Wattnot: Were your AW's the black or blue version?

Overall the light has very nice fit and finish. It is quite bright on highest setting and puts out very usable light on its lowest 2 lumen setting. Clickie action is smooth and size is comfortable to hold and use. It is a good looking light too.

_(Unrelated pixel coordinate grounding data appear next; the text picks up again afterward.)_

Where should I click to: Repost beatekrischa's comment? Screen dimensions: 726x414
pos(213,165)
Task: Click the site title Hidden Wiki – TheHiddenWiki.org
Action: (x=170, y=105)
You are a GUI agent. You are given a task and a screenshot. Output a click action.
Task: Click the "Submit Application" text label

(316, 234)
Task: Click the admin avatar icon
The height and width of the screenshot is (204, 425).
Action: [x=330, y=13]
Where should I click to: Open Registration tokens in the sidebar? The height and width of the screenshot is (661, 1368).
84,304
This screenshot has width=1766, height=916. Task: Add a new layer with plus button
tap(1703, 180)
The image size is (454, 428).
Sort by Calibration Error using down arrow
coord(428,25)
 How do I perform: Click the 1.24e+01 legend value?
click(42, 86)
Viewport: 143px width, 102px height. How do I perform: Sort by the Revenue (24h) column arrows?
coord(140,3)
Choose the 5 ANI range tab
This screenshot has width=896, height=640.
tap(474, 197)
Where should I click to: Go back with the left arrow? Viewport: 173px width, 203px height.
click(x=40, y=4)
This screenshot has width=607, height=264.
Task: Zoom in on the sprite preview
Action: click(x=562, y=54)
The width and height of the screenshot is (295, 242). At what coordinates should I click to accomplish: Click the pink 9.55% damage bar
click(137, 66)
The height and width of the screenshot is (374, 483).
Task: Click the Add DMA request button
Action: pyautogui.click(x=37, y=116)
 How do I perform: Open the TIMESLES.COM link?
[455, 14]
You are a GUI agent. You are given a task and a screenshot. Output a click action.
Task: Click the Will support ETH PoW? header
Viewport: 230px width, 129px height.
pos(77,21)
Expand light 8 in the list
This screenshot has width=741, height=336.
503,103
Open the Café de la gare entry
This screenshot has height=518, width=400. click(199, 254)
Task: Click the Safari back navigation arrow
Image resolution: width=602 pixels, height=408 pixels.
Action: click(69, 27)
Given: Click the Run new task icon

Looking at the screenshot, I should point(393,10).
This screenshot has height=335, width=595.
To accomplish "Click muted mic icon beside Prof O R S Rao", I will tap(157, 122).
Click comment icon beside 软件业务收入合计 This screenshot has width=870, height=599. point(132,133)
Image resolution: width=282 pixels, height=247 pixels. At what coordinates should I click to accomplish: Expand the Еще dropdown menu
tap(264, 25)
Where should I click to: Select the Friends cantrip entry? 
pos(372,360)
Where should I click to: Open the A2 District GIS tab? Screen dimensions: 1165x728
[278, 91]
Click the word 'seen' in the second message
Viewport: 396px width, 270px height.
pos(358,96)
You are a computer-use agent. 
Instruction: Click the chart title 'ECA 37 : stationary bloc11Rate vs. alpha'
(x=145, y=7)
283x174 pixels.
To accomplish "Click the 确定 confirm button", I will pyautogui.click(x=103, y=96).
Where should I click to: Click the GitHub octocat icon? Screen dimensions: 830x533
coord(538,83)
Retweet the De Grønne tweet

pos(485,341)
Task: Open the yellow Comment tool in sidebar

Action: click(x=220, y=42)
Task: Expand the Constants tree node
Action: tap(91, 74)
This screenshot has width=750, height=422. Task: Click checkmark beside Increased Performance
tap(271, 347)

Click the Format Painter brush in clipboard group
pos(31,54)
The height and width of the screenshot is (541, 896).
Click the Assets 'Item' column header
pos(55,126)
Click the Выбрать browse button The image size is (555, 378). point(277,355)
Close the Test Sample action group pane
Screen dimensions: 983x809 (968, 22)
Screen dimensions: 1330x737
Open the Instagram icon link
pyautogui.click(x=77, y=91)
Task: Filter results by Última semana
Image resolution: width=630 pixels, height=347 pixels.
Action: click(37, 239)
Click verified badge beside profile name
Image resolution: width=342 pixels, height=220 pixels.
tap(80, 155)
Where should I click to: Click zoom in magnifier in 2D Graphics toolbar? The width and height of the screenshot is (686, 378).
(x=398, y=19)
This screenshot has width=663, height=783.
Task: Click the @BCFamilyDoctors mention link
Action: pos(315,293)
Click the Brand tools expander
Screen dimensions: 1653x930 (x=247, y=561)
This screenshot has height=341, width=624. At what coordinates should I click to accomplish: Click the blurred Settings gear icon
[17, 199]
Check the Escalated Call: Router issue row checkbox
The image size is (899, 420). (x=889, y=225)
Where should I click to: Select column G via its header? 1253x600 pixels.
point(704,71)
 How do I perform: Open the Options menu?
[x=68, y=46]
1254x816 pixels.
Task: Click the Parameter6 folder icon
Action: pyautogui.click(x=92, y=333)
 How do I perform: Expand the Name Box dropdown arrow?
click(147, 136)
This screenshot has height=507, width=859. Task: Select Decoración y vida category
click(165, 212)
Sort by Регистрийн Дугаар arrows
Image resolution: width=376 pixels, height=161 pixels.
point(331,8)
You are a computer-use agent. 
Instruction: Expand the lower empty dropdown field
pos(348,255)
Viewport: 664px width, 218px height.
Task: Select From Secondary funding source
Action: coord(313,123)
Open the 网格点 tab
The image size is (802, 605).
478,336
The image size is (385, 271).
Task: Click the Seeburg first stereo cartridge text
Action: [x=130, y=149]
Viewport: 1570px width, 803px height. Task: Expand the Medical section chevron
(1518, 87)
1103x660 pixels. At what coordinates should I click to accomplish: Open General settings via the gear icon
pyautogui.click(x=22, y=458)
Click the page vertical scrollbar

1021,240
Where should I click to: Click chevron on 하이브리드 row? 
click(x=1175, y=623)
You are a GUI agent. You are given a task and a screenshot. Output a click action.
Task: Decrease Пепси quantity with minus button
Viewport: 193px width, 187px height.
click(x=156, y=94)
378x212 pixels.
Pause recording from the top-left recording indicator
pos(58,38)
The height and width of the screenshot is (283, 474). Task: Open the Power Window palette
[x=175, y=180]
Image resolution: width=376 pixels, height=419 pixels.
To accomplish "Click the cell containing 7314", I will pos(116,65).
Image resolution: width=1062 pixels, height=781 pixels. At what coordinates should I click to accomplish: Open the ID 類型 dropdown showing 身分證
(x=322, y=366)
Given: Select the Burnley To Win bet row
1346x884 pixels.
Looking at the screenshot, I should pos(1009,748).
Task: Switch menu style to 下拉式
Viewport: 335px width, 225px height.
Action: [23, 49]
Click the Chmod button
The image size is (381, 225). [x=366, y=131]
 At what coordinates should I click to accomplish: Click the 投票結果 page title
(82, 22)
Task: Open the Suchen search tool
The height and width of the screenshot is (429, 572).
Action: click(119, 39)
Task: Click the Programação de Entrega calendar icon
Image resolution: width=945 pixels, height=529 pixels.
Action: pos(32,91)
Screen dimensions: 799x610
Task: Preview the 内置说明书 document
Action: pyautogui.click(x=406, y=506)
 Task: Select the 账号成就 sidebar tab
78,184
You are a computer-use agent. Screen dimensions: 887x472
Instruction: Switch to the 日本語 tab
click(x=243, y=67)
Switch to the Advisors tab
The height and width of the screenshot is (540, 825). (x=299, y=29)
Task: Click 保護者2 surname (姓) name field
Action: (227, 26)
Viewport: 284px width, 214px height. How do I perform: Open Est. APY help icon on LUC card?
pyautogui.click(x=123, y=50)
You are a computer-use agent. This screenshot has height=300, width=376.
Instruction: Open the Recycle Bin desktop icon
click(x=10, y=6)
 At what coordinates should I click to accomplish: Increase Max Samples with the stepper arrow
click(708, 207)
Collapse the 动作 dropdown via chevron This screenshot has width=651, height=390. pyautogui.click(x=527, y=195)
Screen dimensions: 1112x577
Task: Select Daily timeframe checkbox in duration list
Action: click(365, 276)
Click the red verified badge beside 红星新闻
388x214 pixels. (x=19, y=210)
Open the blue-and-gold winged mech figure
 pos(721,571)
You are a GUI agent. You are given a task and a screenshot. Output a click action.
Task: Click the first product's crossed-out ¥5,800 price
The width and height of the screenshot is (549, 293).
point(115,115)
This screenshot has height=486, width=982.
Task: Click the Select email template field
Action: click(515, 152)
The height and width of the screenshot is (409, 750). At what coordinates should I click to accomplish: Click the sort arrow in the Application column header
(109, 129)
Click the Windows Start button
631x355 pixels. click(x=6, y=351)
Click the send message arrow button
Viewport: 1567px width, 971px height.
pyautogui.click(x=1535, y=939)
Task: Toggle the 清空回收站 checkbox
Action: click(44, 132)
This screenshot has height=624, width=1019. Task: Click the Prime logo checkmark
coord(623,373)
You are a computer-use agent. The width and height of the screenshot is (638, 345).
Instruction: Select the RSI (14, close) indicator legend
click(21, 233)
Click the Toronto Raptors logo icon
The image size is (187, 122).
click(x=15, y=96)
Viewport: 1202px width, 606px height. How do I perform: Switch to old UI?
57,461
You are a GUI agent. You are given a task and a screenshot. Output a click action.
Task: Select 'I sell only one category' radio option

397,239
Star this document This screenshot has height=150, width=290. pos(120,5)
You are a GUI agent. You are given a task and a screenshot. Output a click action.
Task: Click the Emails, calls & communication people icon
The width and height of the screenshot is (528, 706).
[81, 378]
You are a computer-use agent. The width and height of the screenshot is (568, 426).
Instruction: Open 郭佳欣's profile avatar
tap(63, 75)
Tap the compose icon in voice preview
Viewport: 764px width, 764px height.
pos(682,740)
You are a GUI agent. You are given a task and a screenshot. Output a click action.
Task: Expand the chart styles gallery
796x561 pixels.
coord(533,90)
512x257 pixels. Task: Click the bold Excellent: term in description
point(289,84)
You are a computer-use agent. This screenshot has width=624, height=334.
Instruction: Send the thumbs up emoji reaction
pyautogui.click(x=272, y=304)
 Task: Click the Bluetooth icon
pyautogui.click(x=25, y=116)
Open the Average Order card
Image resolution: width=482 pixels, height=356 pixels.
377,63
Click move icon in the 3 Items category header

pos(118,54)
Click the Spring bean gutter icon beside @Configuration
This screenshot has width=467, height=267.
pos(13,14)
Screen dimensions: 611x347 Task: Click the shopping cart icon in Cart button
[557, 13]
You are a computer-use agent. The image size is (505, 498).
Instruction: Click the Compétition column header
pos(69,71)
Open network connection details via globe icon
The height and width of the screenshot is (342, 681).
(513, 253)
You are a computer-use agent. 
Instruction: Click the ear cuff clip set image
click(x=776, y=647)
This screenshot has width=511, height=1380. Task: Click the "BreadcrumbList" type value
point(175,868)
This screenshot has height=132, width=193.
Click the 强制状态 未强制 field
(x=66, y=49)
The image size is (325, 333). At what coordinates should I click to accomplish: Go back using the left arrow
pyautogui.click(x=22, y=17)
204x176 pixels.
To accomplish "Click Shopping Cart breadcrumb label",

At very short range (less than 2ft) there is a greenish ring surrounding the beam. This disappears at greater than 2ft. I have not yet attempted to figure out the reason for the greenish halo (maybe the bezel ring) but it is not an issue in regular use so does not bother me at all. My Pro III uses a light OP reflector not a smooth one. I have not taken beam photos to post. If I have time this weekend I might try a runtime test on high/medium. Maybe even take a picture or two.

Cheers.


----------



## xcel730 (Apr 29, 2008)

I agree that it's sweet that it has a nice high high and low low. I've set my low to 2 lumens.

Is there a difference in size with the black AW 18650 batteries? Mine seem to slide in and out of the battery tube smoothly.


----------



## Wattnot (Apr 29, 2008)

My AW protected 18650 is BLACK and about 2 months old now. My Tenergy is blue, if that matters.

Tomorrow I'll have two blue protected Trustfire's to try. I gauge the fit and do a runtime test as well (hopefully).


----------



## Citivolus (Apr 30, 2008)

clintb said:


> Both lights look really nice. A bit tighter hotspot with Jet-III, and possibly more throw, whereas the CL1H might have a bit more flood. Choices, choices. What I would really like to see is the JetBeam against the CL1H 3SD, which is 1.2A. The Jet-III sure looks to be of good quality.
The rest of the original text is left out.